*** Opening RECORD EXTRACTS ***
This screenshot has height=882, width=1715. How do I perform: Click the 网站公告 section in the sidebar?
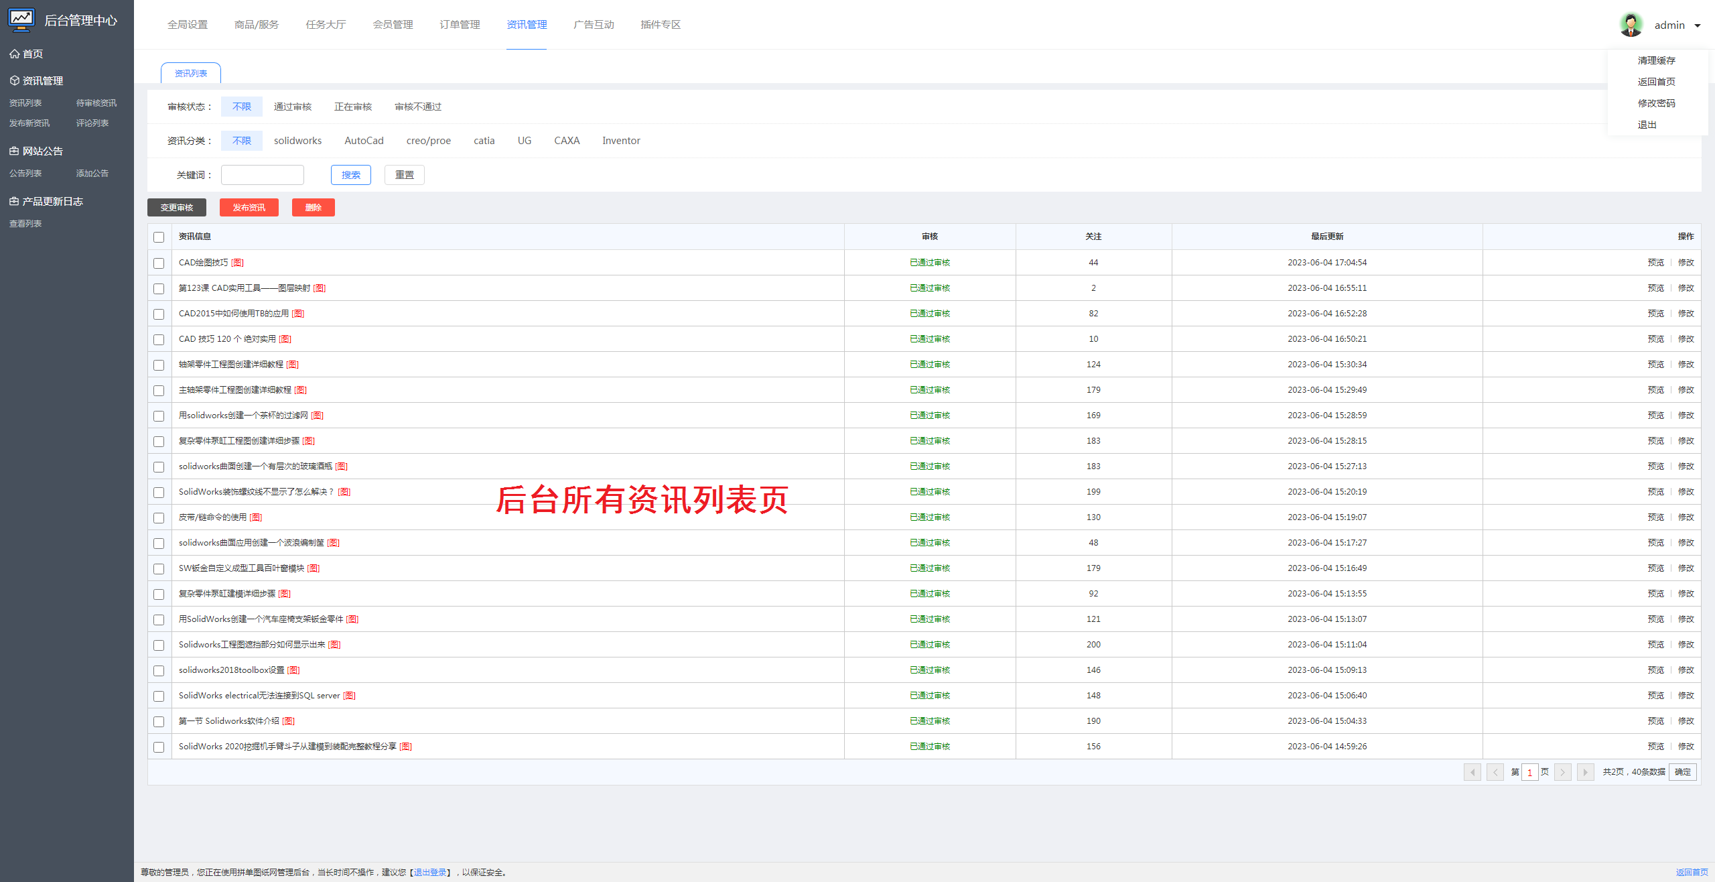(36, 151)
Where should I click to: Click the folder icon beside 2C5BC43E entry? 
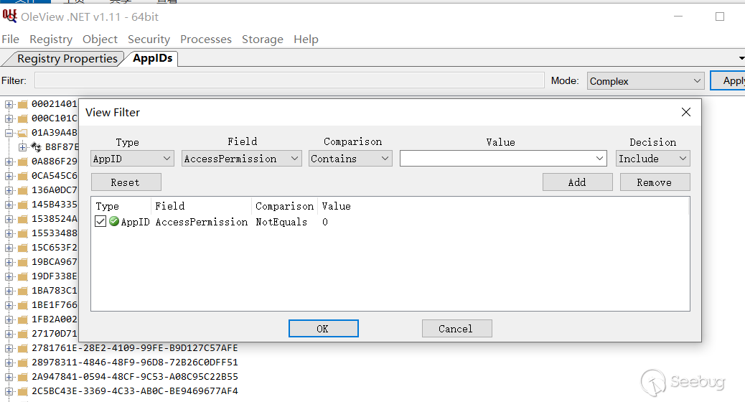pos(22,391)
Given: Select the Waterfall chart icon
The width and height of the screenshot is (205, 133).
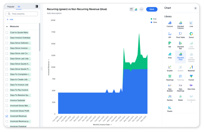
*** Closing RECORD EXTRACTS ***
# YOUR TASK:
Although the entries contain pictures, reproduce only the rest, exactly as written.

# EXERCISE SOLUTION:
This screenshot has height=882, width=1715. How do I perform: Click the 网站公告 section in the sidebar?
(36, 151)
Where should I click to: Click the folder icon beside 2C5BC43E entry? 
pos(22,391)
Given: Select the Waterfall chart icon
The width and height of the screenshot is (205, 133).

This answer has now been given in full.